Among internal conditions, special attention was also paid to the human factor, customer orientation and technical aspects, such as, for example, the technologies of manufactured products and the products themselves, as well as innovation, both in terms of technology and the innovativeness of enterprises in general:
“The type of our manufacturing activity just forces service activities. One can imagine, for example, that we would not provide the service on our own, but I do not think that it will succeed in the long term” (Expert No. 4).
“Technological factors unquestionably have a significant impact on the development of the servitization process, i.e., what the organization of production in a particular enterprise looks like, how automated it is, and to what extent it uses modern solutions. And this in effect will also require the entrepreneur to be involved in the services sector” (Expert No. 3);
“I think the level of innovation itself can be an important factor that will stimulate this process of servitization. Companies with a higher level of innovation will be able to offer higher quality services. If they have such combined, industrial, and service activities, they will be able to benefit from those innovations that they previously used in this industrial activity” (Expert No. 1).
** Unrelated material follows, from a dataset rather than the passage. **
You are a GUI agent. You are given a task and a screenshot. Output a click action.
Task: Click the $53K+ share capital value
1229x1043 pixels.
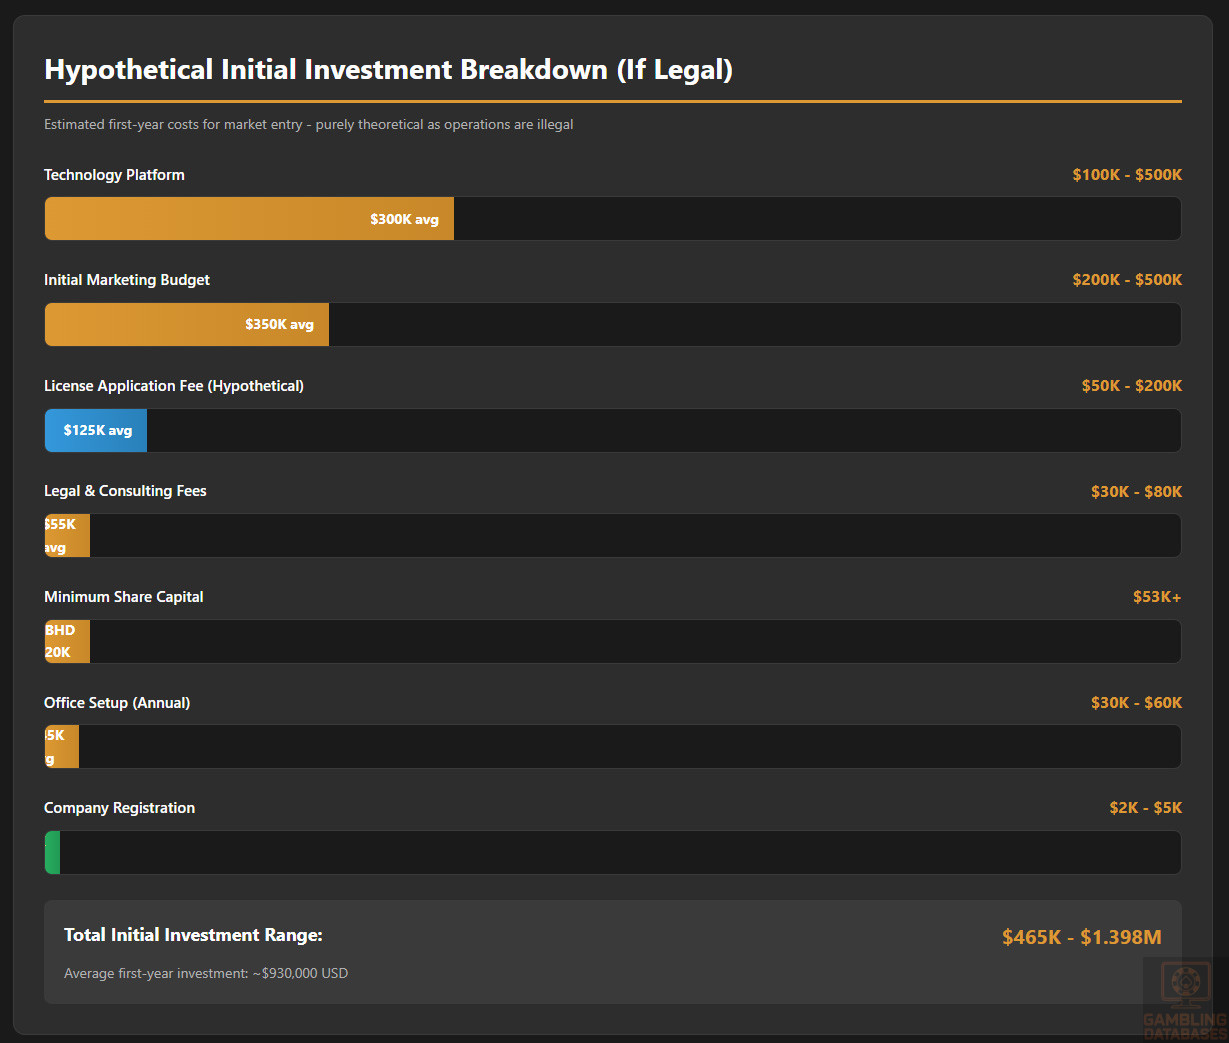1157,597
One of the experts from the scientific community emphasized that internal factors were more important in the process of developing services in an enterprise and the organization should begin analyzes aimed at diagnosing the resources and capabilities of the enterprise for the needs of product and service integration:
“It seems that understanding the essence of the phenomenon of servitization or solutions primarily begins inside the company” (Expert No. 2).
In the opinion of some experts, many of these conditions intertwine, which is manifested in mutual dependencies and cause-and-effect relationships; therefore, it is sometimes difficult to analyze them separately or classify factors into a specific group. Asked about the hierarchy of factors by importance, experts mostly indicated long-lasting and stronger relationships, a strategy of the organization, legal regulations regarding the provision of long-term services, the economic benefits of service recipients, and the technical aspects connected with the manufacturing technology consumption of energy and materials throughout the product life-cycle.